*Your task*.
Transcribe each entry shown below with no difference from the original.

*Stored data*.
Start of Block
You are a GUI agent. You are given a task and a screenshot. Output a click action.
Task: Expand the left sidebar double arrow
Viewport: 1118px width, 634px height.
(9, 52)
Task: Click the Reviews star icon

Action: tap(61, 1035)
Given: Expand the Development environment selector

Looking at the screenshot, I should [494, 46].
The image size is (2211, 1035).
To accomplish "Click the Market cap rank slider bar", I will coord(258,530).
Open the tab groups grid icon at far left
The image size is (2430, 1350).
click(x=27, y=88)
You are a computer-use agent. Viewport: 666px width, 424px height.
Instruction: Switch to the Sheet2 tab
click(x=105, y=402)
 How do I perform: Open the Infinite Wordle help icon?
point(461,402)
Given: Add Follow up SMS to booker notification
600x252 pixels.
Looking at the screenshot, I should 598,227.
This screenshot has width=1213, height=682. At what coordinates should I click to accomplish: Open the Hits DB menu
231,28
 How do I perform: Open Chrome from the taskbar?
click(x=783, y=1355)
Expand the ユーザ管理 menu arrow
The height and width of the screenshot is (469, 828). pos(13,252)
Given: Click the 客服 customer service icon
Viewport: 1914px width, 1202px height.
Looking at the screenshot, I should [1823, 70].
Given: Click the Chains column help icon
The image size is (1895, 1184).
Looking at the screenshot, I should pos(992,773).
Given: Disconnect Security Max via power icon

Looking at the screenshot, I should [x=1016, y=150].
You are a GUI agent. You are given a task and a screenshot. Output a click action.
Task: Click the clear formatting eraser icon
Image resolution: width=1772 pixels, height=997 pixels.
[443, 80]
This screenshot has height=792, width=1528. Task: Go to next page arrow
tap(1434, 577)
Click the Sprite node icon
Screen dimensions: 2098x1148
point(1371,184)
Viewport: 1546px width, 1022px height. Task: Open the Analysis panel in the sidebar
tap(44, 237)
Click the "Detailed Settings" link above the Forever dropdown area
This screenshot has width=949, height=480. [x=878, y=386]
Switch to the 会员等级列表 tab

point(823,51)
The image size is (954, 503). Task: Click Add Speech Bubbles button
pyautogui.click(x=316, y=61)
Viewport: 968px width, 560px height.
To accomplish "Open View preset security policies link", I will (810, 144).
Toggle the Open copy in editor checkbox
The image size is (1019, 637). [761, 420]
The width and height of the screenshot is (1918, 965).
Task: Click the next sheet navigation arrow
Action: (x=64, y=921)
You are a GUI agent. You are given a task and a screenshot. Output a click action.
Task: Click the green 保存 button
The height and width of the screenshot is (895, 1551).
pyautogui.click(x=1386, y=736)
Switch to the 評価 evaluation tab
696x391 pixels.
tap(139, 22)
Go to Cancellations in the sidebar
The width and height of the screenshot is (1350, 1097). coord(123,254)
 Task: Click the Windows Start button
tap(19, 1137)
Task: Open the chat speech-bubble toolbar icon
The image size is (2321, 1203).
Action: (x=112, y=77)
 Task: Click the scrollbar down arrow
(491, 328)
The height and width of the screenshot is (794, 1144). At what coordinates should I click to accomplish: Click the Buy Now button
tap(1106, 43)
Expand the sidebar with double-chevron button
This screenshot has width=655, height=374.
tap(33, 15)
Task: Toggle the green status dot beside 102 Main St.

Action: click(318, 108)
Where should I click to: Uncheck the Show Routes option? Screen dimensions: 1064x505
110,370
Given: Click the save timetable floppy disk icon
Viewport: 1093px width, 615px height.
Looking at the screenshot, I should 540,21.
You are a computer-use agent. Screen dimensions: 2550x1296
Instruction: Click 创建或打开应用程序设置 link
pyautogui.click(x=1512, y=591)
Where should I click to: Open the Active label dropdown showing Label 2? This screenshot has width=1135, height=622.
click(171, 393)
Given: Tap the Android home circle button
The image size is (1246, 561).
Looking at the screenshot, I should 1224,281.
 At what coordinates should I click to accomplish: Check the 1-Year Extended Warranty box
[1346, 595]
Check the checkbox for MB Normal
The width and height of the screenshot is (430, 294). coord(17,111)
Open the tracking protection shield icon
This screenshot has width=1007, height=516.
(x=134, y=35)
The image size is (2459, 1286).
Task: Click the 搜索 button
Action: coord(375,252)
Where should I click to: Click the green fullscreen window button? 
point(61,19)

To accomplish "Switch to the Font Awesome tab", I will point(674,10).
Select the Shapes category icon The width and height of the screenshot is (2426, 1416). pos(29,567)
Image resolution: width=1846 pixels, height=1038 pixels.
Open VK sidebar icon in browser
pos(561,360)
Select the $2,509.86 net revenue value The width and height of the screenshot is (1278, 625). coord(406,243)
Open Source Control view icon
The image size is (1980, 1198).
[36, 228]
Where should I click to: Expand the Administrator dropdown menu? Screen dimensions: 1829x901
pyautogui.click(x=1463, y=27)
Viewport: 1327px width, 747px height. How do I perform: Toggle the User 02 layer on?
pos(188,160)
End of Block
*Response area*.
You are a GUI agent. You are given a task and a screenshot. Output a click action.
Task: Expand the left sidebar double arrow
Viewport: 1118px width, 634px height.
(9, 52)
Task: Click the Reviews star icon

Action: tap(61, 1035)
Given: Expand the Development environment selector

Looking at the screenshot, I should [494, 46].
The image size is (2211, 1035).
To accomplish "Click the Market cap rank slider bar", I will coord(258,530).
Open the tab groups grid icon at far left
The image size is (2430, 1350).
click(x=27, y=88)
You are a computer-use agent. Viewport: 666px width, 424px height.
Instruction: Switch to the Sheet2 tab
click(x=105, y=402)
 How do I perform: Open the Infinite Wordle help icon?
point(461,402)
Given: Add Follow up SMS to booker notification
600x252 pixels.
Looking at the screenshot, I should 598,227.
This screenshot has width=1213, height=682. At what coordinates should I click to accomplish: Open the Hits DB menu
231,28
 How do I perform: Open Chrome from the taskbar?
click(x=783, y=1355)
Expand the ユーザ管理 menu arrow
The height and width of the screenshot is (469, 828). pos(13,252)
Given: Click the 客服 customer service icon
Viewport: 1914px width, 1202px height.
Looking at the screenshot, I should [1823, 70].
Given: Click the Chains column help icon
The image size is (1895, 1184).
Looking at the screenshot, I should pos(992,773).
Given: Disconnect Security Max via power icon

Looking at the screenshot, I should [x=1016, y=150].
You are a GUI agent. You are given a task and a screenshot. Output a click action.
Task: Click the clear formatting eraser icon
Image resolution: width=1772 pixels, height=997 pixels.
[443, 80]
This screenshot has height=792, width=1528. Task: Go to next page arrow
tap(1434, 577)
Click the Sprite node icon
Screen dimensions: 2098x1148
point(1371,184)
Viewport: 1546px width, 1022px height. Task: Open the Analysis panel in the sidebar
tap(44, 237)
Click the "Detailed Settings" link above the Forever dropdown area
This screenshot has width=949, height=480. [x=878, y=386]
Switch to the 会员等级列表 tab

point(823,51)
The image size is (954, 503). Task: Click Add Speech Bubbles button
pyautogui.click(x=316, y=61)
Viewport: 968px width, 560px height.
To accomplish "Open View preset security policies link", I will (810, 144).
Toggle the Open copy in editor checkbox
The image size is (1019, 637). [761, 420]
The width and height of the screenshot is (1918, 965).
Task: Click the next sheet navigation arrow
Action: (x=64, y=921)
You are a GUI agent. You are given a task and a screenshot. Output a click action.
Task: Click the green 保存 button
The height and width of the screenshot is (895, 1551).
pyautogui.click(x=1386, y=736)
Switch to the 評価 evaluation tab
696x391 pixels.
tap(139, 22)
Go to Cancellations in the sidebar
The width and height of the screenshot is (1350, 1097). coord(123,254)
 Task: Click the Windows Start button
tap(19, 1137)
Task: Open the chat speech-bubble toolbar icon
The image size is (2321, 1203).
Action: (x=112, y=77)
 Task: Click the scrollbar down arrow
(491, 328)
The height and width of the screenshot is (794, 1144). At what coordinates should I click to accomplish: Click the Buy Now button
tap(1106, 43)
Expand the sidebar with double-chevron button
This screenshot has width=655, height=374.
tap(33, 15)
Task: Toggle the green status dot beside 102 Main St.

Action: click(318, 108)
Where should I click to: Uncheck the Show Routes option? Screen dimensions: 1064x505
110,370
Given: Click the save timetable floppy disk icon
Viewport: 1093px width, 615px height.
Looking at the screenshot, I should 540,21.
You are a computer-use agent. Screen dimensions: 2550x1296
Instruction: Click 创建或打开应用程序设置 link
pyautogui.click(x=1512, y=591)
Where should I click to: Open the Active label dropdown showing Label 2? This screenshot has width=1135, height=622.
click(171, 393)
Given: Tap the Android home circle button
The image size is (1246, 561).
Looking at the screenshot, I should 1224,281.
 At what coordinates should I click to accomplish: Check the 1-Year Extended Warranty box
[1346, 595]
Check the checkbox for MB Normal
The width and height of the screenshot is (430, 294). coord(17,111)
Open the tracking protection shield icon
This screenshot has width=1007, height=516.
(x=134, y=35)
The image size is (2459, 1286).
Task: Click the 搜索 button
Action: coord(375,252)
Where should I click to: Click the green fullscreen window button? 
point(61,19)

To accomplish "Switch to the Font Awesome tab", I will point(674,10).
Select the Shapes category icon The width and height of the screenshot is (2426, 1416). pos(29,567)
Image resolution: width=1846 pixels, height=1038 pixels.
Open VK sidebar icon in browser
pos(561,360)
Select the $2,509.86 net revenue value The width and height of the screenshot is (1278, 625). coord(406,243)
Open Source Control view icon
The image size is (1980, 1198).
[36, 228]
Where should I click to: Expand the Administrator dropdown menu? Screen dimensions: 1829x901
pyautogui.click(x=1463, y=27)
Viewport: 1327px width, 747px height. How do I perform: Toggle the User 02 layer on?
pos(188,160)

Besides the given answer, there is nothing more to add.